## PASSAGE GIVEN
+--
# First BIAB attempt this weekend



## reardo (27/8/13)

Ok guys, i have a bucket load of nerves building up right now as i prepare for my first BIAB attempt on Saturday morning. I'll be teaming up with @longlostbelgian and we're going to split the result.

Below is what i have to start with, so if i'm missing something, feel free to remind me;

50 litre CUB Keg
4 ring burner with Gas bottle
Standard HB equipment (airlock, spoon, fermenter)
Thermometer
BIAB Bag (from Grain n Grape)

The recipe ill be using is somewhat of a copy to the Matilda Bay Fat Yak. I love this beer so for me it makes sense to try and emulate this style. This is what i'll be using;

[SIZE=11pt]96.2 5.10 kg. JWM Traditional Ale Malt 1.038 [/SIZE]
[SIZE=11pt]3.8 0.20 kg. JWM Crystal 140 1.035 [/SIZE]
[SIZE=11pt]20.00 g. B Saaz 8.60 24.0 60 min.[/SIZE]
[SIZE=11pt]20.00 g. Cascade 5.00 2.8 10 min.[/SIZE]
[SIZE=11pt]20.00 g. Cascade 5.00 2.3 1 min.[/SIZE]

US05 Yeast


[SIZE=11pt]A ProMash Recipe Report[/SIZE]
[SIZE=11pt] [/SIZE]
[SIZE=11pt]Recipe Specifics[/SIZE]
[SIZE=11pt]----------------[/SIZE]
[SIZE=11pt] [/SIZE]
[SIZE=11pt]Batch Size (L): 23.00 Wort Size (L): 23.00[/SIZE]
[SIZE=11pt]Total Grain (kg): 5.30[/SIZE]
[SIZE=11pt]Anticipated OG: 1.055 Plato: 13.48[/SIZE]
[SIZE=11pt]Anticipated EBC: 20.1[/SIZE]
[SIZE=11pt]Anticipated IBU: 29.2[/SIZE]
[SIZE=11pt]Brewhouse Efficiency: 75 %[/SIZE]
[SIZE=11pt]Wort Boil Time: 60 Minutes[/SIZE]


A couple of things i'd appreciate being cleared up for me is what temp is recommended for mash in for this type of grain. Also, how much water should I start with before adding the grain to the bag? A guy told me 29 litres start, to allow for a 23 litre final.

Cheers guys


----------



## yum beer (27/8/13)

Grab a copy of brewmate...free download and set up BIAB in the settings and put your ingredients in there, it will tell you what you need.
Use the default numbers and adjust for future brews.

Does Promash not give you these numbers...


----------



## fletcher (27/8/13)

mash temp for that i'd probably go somewhere around 65C but that's a personal preference. it's right down the middle. like a default temp for mashing for a nice medium-bodied pale ale. if you want to tweak it from there then have at it, but i'd say start there as a guide line.

definitely download brewmate as per yum beer's recommendation. once you know your boil off rate and other losses, you'll be able to plan for them before brewing.


----------



## contrarian (28/8/13)

As a new BIAB brewer myself I would advise to not worry too much about specifics. Use it as an opportunity to get to know your equipment including boil off, turn loss etc. make sure you take lots of measurements but don't stress too much about what they are.
+--
## RAW DATA
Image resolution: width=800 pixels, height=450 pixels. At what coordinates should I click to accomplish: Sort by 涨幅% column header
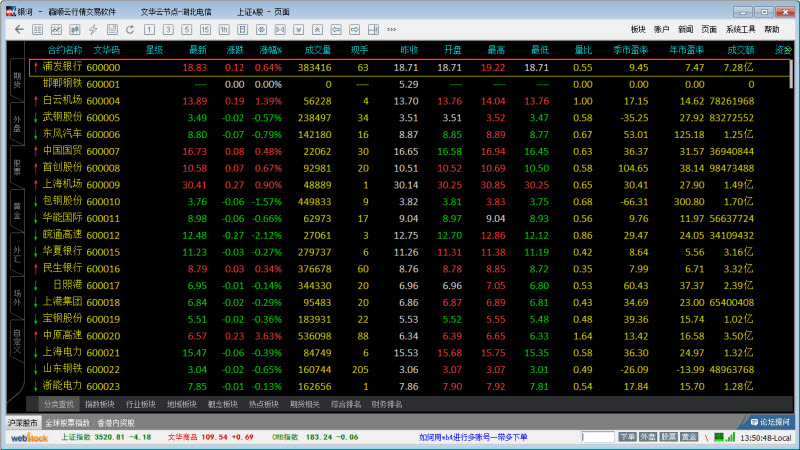point(270,48)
+--
## TASKS FOR THIS EXERCISE
#1 List each piece of equipment that the first poster in the BIAB forum thread says they have to start with.
#2 Repeat the stretch of the BIAB forum thread from "Use the default" through "a guide line.".

## TASK RESULTS
#1
- 50 litre CUB Keg
- 4 ring burner with Gas bottle
- Standard HB equipment (airlock, spoon, fermenter)
- Thermometer
- BIAB Bag (from Grain n Grape)

#2
Use the default numbers and adjust for future brews.

Does Promash not give you these numbers...


----------



## fletcher (27/8/13)

mash temp for that i'd probably go somewhere around 65C but that's a personal preference. it's right down the middle. like a default temp for mashing for a nice medium-bodied pale ale. if you want to tweak it from there then have at it, but i'd say start there as a guide line.